Schrader: Ja, das kann man ziemlich wörtlich nehmen. Immer ist irgendwas. Man kann es sich so vorstellen: Du bist mitten in einem Gespräch und glaubst, du hörst es an der Tür klopfen. Du siehst nach, aber es ist niemand da. Aber unterbrochen worden bist du.
Brühl: Genau! Immer stellt jemand eine Frage.
Schrader: Irgendwann im Verlauf merkst du: Das ist es, wer ich bin: die Akkumulation von lauter kleinen Entscheidungen. Soll die Kamera hier stehen oder dort? Soll der oberste Hemdknopf offen oder zu sein? So geht das ohne Unterlass.
Brühl: Ein Regisseur gab mir den Ratschlag: Du musst unbedingt eine Entscheidung treffen, selbst wenn es eine schlechte ist. Ich habe verstanden, was er meinte, als ich dann zum ersten Mal Regie führte. Ich hatte nicht damit gerechnet, dass es so unglaublich viele Fragen geben würde. Jeden Tag. Das schöne Gefühl bleibt aber, dass du allein für alles verantwortlich bist. Selbst wenn das besagte Schiff untergeht – ich habe es so gesteuert, wie ich es steuern wollte. Ich will niemanden, der mir reinredet. Es gibt ja diese Produzenten, die glauben . . .
Schrader: . . . das Casting ist aber genauso wichtig.

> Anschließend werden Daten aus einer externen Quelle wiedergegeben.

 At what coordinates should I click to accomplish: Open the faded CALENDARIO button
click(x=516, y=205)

Falsches Casting kann alles ruinieren.
Was machen Sie als Schauspieler, wenn Sie spüren: Oje, ich passe nicht in diese Rolle, das funktioniert überhaupt nicht?
Brühl: Das Gefühl hatte ich nie! Nein, im Ernst. Das ist eine schlimme Situation. Du versuchst natürlich das Beste zu geben. Trotz allem.

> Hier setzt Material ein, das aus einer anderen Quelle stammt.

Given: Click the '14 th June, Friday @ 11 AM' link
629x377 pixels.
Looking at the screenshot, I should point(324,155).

Schrader: Casting ist Schicksal. Wenn du jemanden falsch besetzt hast – das ist mir ein paarmal passiert, aber ich werde hier nicht sagen, wo –, dann musst du irgendwann einsehen: Ich kann nichts machen. Du kannst dich selbst belügen und dich durchmogeln, aber du weisst genau: Ich hätte jemand anderen auswählen sollen.
Oscar Isaac in «The Card Counter» sieht von aussen betrachtet nach der genau richtigen Wahl aus.
Schrader: Nach dem ersten Drehtag sagte ich zu ihm: «Oscar, du wirst gut sein in diesem Film.» Er meinte: «Aha, das hast du jetzt erst gemerkt?» Ich sagte: «Man kann nie wissen.»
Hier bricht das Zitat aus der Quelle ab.